Below are the records; retype them exactly and omit each picture.

**DATA FOR ANALYSIS:**
________________________________________

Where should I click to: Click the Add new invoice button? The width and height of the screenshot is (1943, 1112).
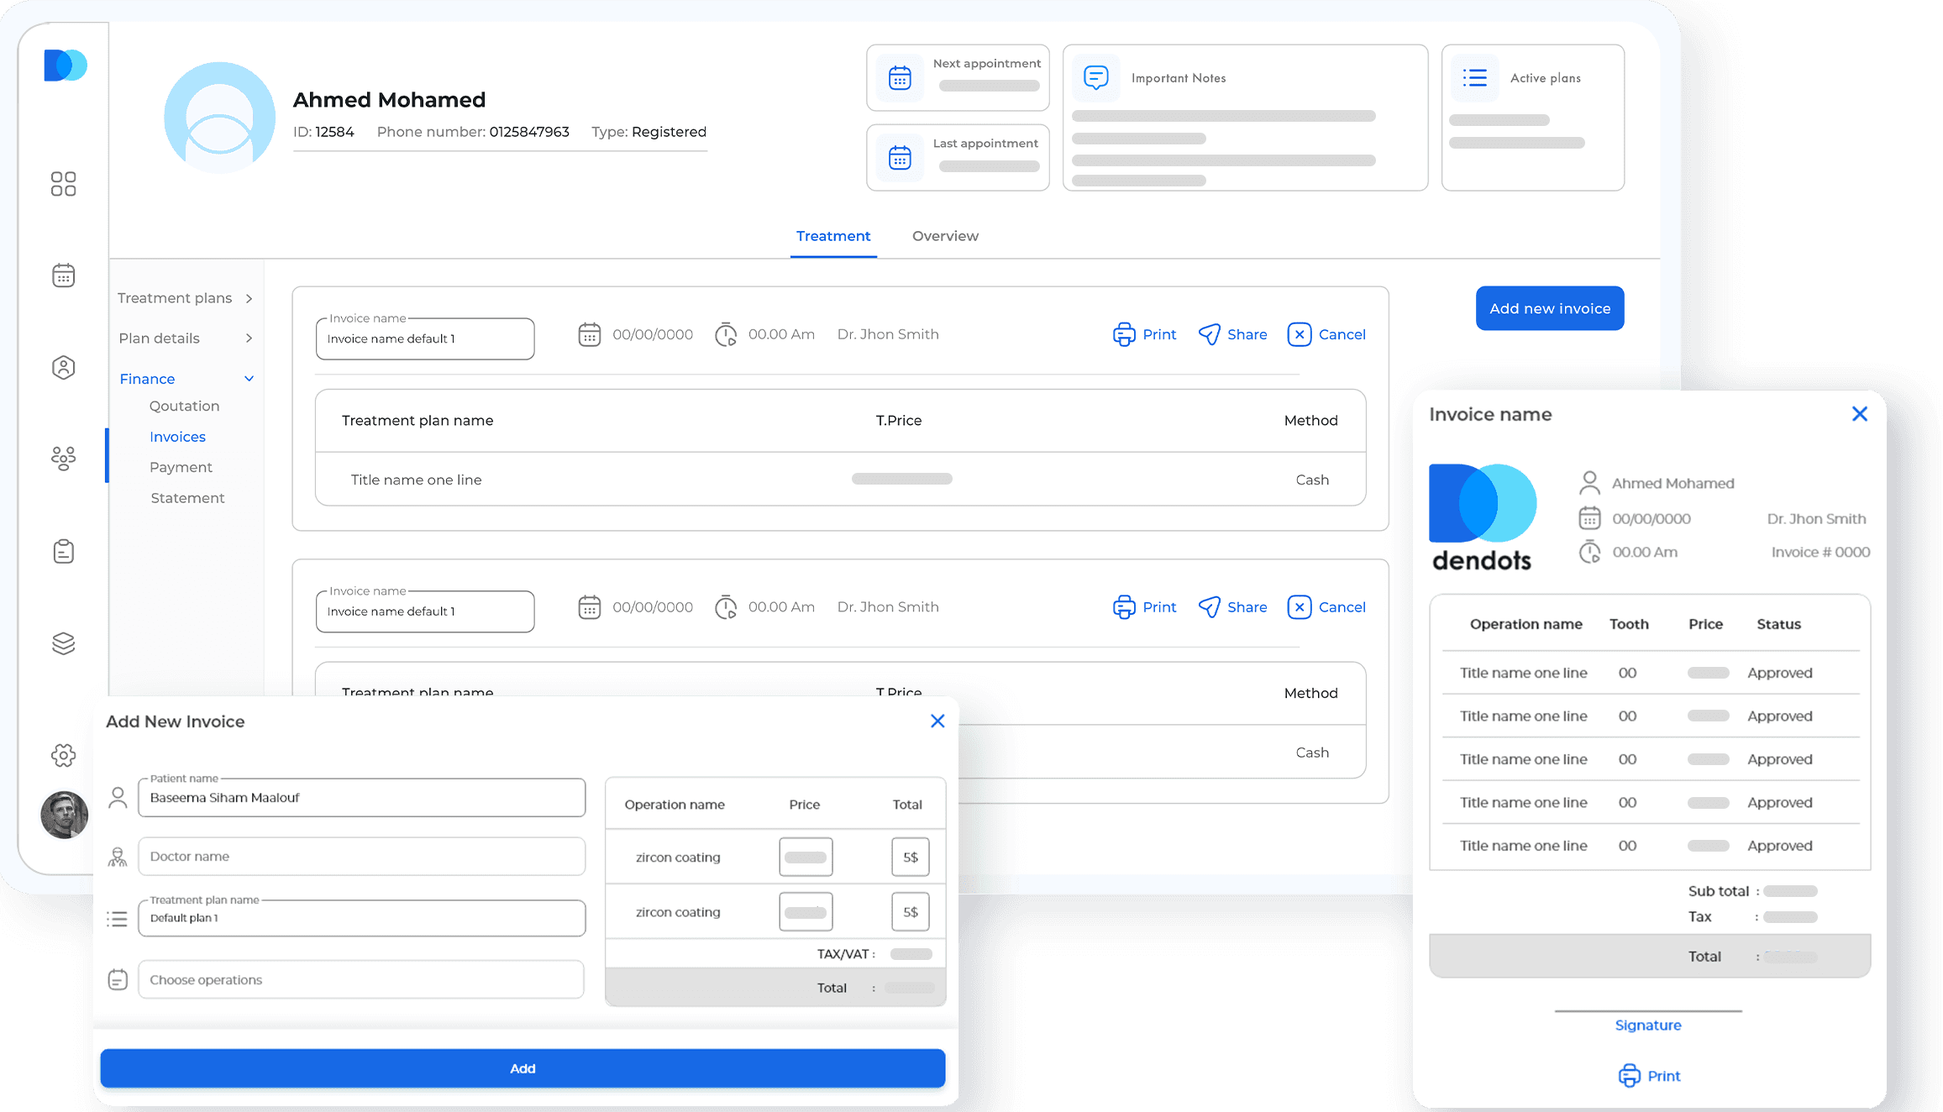(1549, 308)
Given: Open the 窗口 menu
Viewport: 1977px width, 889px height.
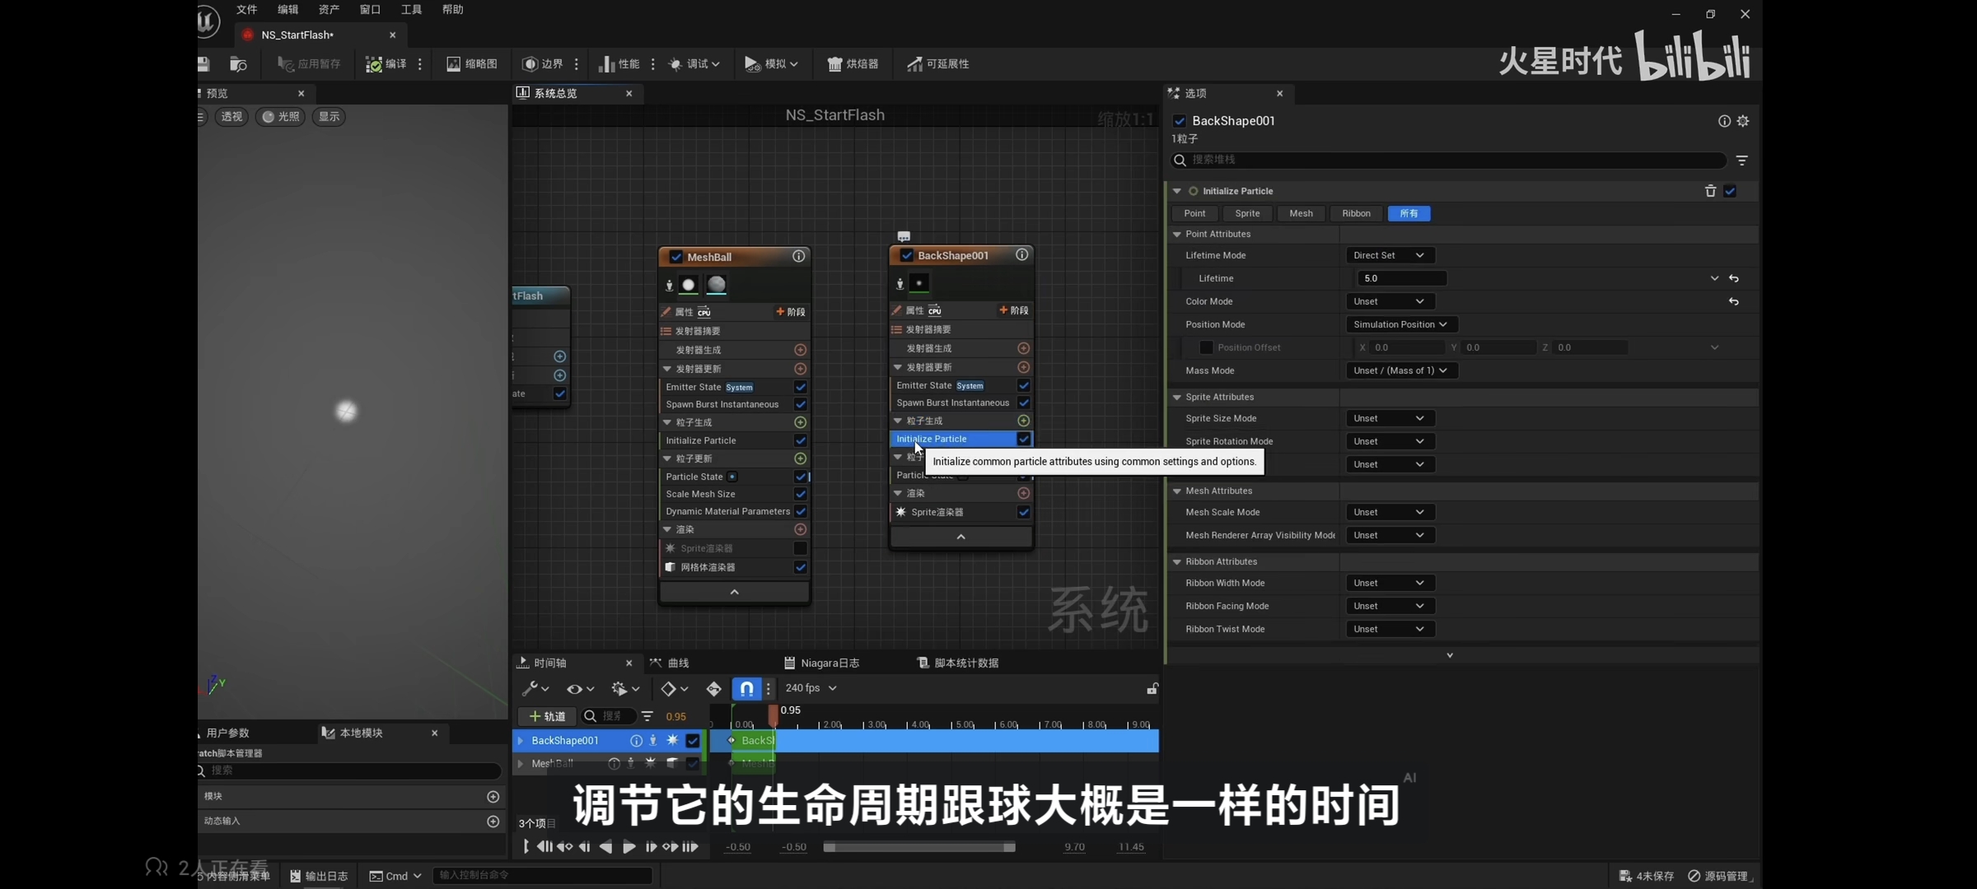Looking at the screenshot, I should coord(370,10).
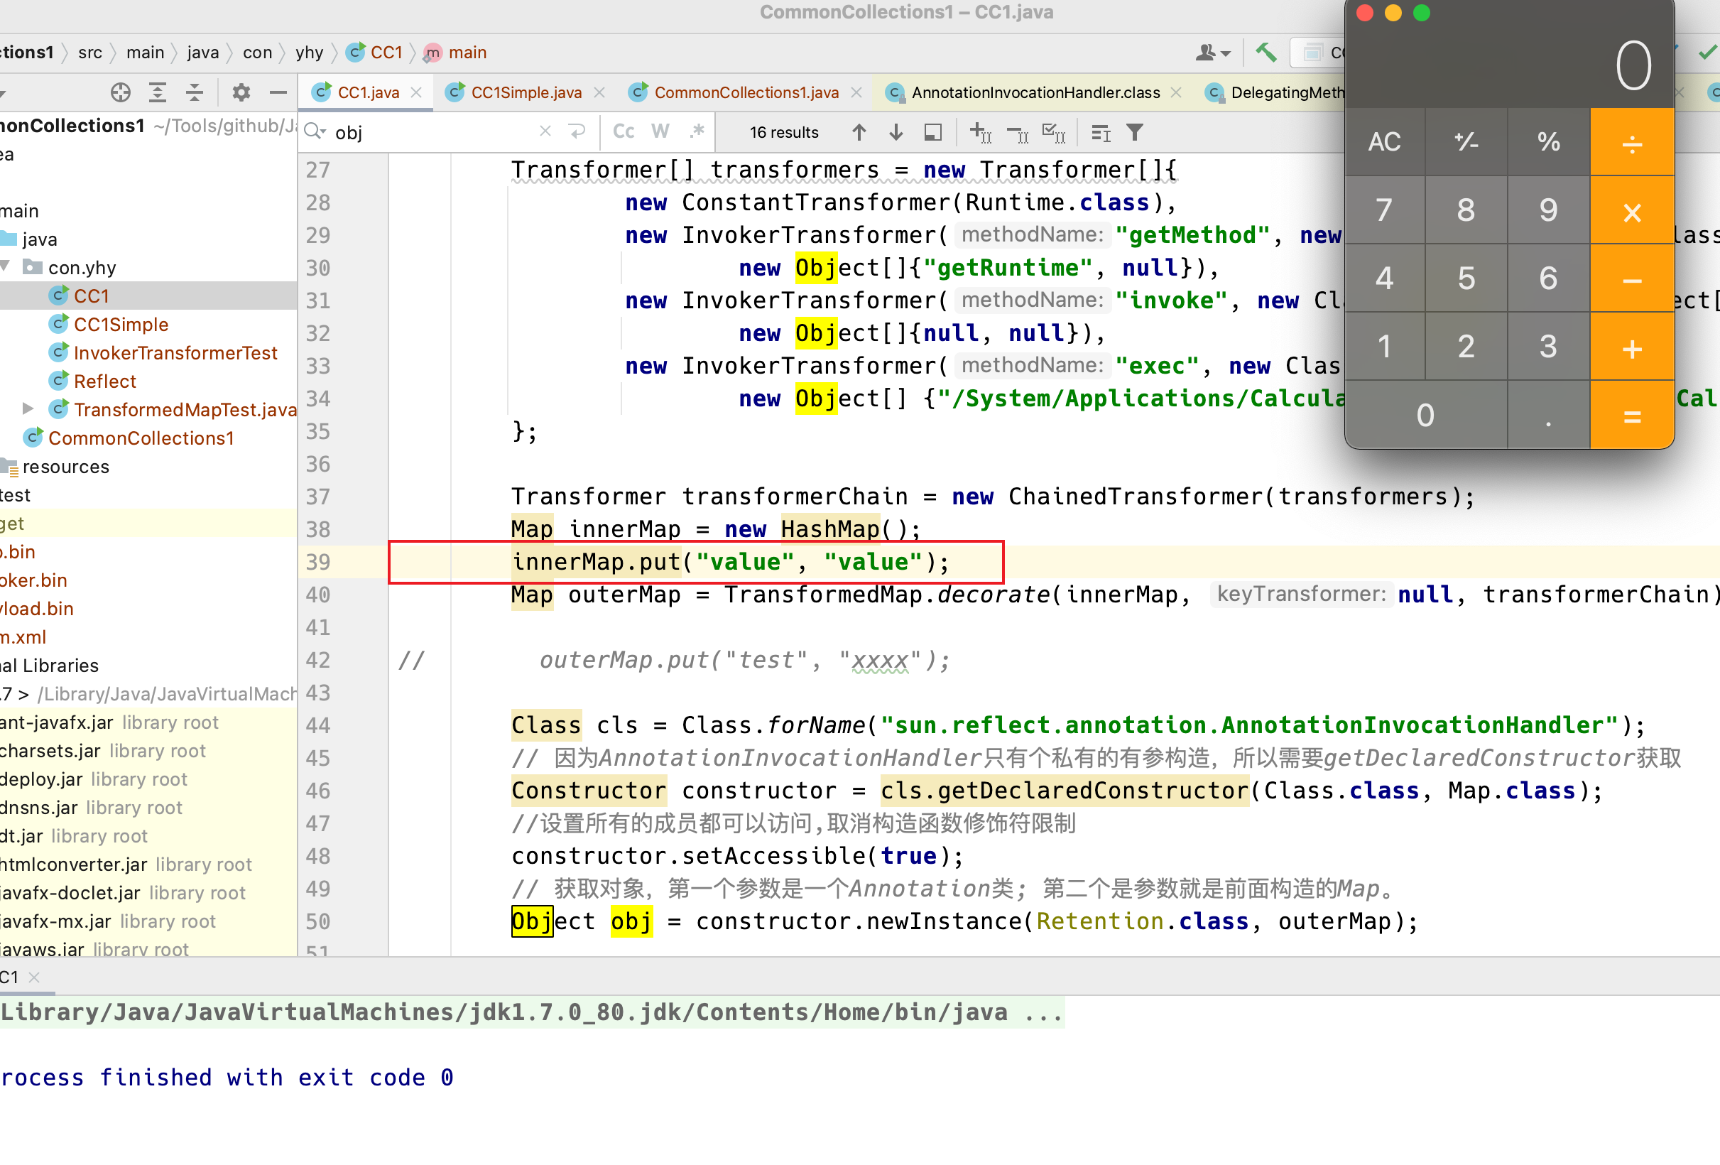Switch to the CC1Simple.java tab

525,93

________________________________________

**REPLY TO THE TASK:**
Where should I click to: Click the Add new invoice button? The width and height of the screenshot is (1943, 1112).
(1549, 308)
Given: Open the 窗口 menu
Viewport: 1977px width, 889px height.
Looking at the screenshot, I should coord(370,10).
Switch to the CC1Simple.java tab

525,93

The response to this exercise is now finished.